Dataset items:
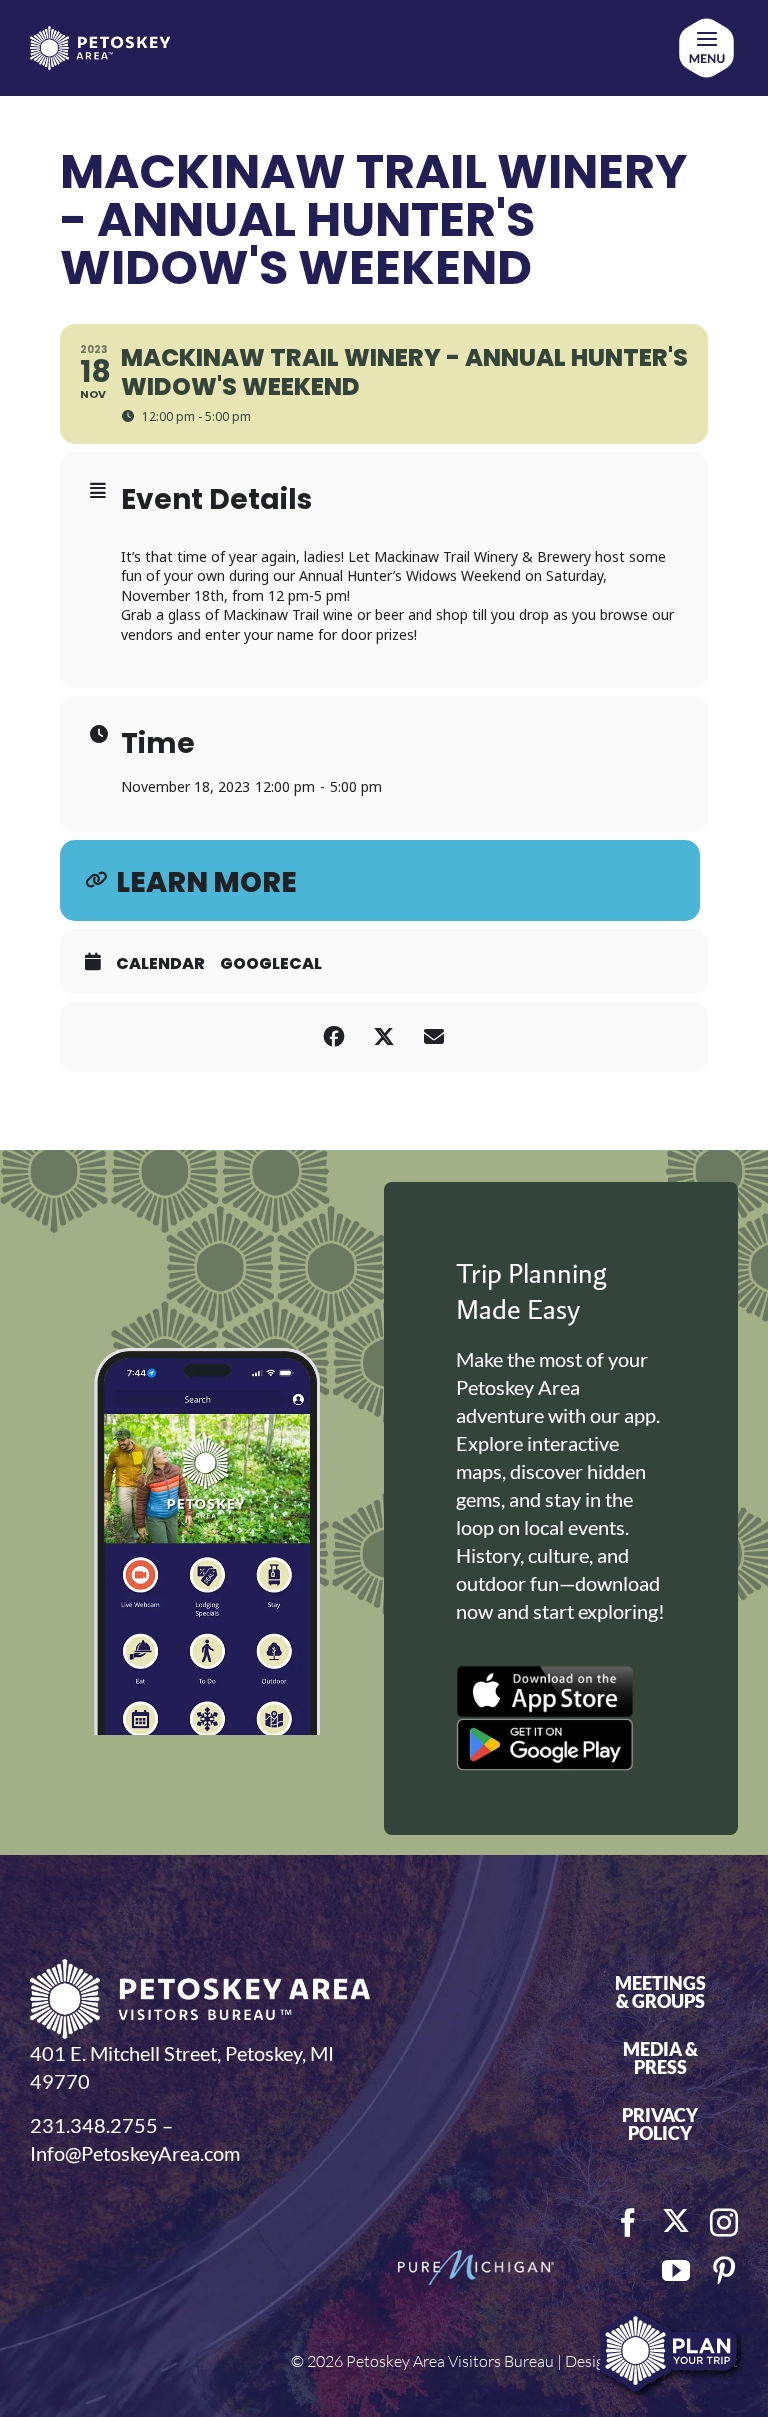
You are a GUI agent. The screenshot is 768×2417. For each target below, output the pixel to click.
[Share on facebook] (334, 1037)
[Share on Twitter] (384, 1037)
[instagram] (724, 2223)
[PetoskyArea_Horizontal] (100, 36)
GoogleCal (271, 964)
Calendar (160, 964)
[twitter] (676, 2221)
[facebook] (628, 2223)
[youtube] (676, 2271)
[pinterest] (724, 2271)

PROBLEM REQUIREMENTS
Return exactly the line that contains "GoogleCal (271, 964)" and every line after it, through the last line of the records.

YOUR SOLUTION
GoogleCal (271, 964)
Calendar (160, 964)
[twitter] (676, 2221)
[facebook] (628, 2223)
[youtube] (676, 2271)
[pinterest] (724, 2271)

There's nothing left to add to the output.